Although financial statements are assertions made by management and are primarily the responsibility of management, it is the accountant's duty to provide assurance of these assertions for the users of the information (Shore 2000). As the liability of auditors to third parties increases, auditors will be forced to more carefully perform their work and look for additional means of reducing their liability. However, if accountants are not held to a high standard, their incentives to carry out their job will be reduced (Allegaert and Tinkelman 2000). If someone is not held accountable for these erroneous financial statements, investors will be hesitant to invest in the American economy (Gomez 2003).

ACCOUNTING FUNCTIONS AND PRINCIPLES

The Auditing Function

For a better grasp of the accountants' duties, the auditing function must first be understood (Gomez 2003). The audit committee is in charge of hiring an independent auditor. With the oversight of the audit committee, management's responsibility is the preparation of the financial statements. Traditionally the audit function was not in place as a guard against accounting fraud within a company. The assumption that management is dishonest is both impractical and costly (Gomez 2003). The overall goal of the auditing function is to provide assurance to the users of financial statements of the accuracy of the assertions made by management and to ensure the statements comply with Generally Accepted Accounting Principles (GAAP) (Shore 2000).

An audit is a systematic, objective examination of a company's financial statements and results in an opinion expressed by the auditor. Although the company retains the auditor to evaluate the assertions made by management, the auditor is aware his opinion is relied upon by persons outside the company. While the audit function informs management of internal accounting irregularities, the main beneficiaries of the audit are third parties. Individuals rely upon the assurances provided by the auditors to make economic decisions (Gomez 2003). "This validation [by the auditor] is meant to make the financial information reliable; therein lies the value of auditing" (Impastato 2003).

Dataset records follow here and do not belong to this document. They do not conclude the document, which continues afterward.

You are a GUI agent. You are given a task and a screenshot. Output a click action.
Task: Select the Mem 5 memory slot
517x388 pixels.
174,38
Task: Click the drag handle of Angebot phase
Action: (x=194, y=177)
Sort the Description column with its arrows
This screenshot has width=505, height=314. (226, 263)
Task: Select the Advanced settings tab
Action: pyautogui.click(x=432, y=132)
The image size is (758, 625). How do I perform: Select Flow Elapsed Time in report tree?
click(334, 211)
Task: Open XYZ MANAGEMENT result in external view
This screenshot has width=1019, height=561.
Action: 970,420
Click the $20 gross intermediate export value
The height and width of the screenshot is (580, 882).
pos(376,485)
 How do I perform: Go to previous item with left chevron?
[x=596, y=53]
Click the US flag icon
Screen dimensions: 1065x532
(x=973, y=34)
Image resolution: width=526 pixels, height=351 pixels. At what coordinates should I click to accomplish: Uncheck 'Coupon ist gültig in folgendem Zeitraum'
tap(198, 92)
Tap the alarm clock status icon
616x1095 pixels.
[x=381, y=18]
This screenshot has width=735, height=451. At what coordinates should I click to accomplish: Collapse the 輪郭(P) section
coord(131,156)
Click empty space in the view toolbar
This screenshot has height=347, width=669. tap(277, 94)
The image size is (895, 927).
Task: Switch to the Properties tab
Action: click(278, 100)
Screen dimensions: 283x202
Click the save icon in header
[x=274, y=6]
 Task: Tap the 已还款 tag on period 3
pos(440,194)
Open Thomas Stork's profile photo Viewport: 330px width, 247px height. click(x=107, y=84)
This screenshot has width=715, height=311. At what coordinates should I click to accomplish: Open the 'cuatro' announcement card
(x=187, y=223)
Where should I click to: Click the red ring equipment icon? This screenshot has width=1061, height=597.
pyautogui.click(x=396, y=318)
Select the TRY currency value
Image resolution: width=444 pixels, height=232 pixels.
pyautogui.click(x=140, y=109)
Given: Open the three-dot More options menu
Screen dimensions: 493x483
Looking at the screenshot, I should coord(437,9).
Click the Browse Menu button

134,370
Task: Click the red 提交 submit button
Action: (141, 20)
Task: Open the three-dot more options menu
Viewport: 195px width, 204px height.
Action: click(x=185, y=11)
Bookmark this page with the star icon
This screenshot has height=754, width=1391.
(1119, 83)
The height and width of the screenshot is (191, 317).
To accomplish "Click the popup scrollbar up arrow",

An important first step in the audit process is for the auditor to gain basic knowledge and understanding of the client's business. This understanding aids the auditor in conducting the audit efficiently and in assessing the "audit risk" of the client (Buffington 1997). Audit risk is defined as "the risk that the auditor may unknowingly fail to appropriately modify his opinion on financial statements that are materially misstated" (Shore 2000) or the risk that management's financial statements have been materially misstated (Buffington 1997).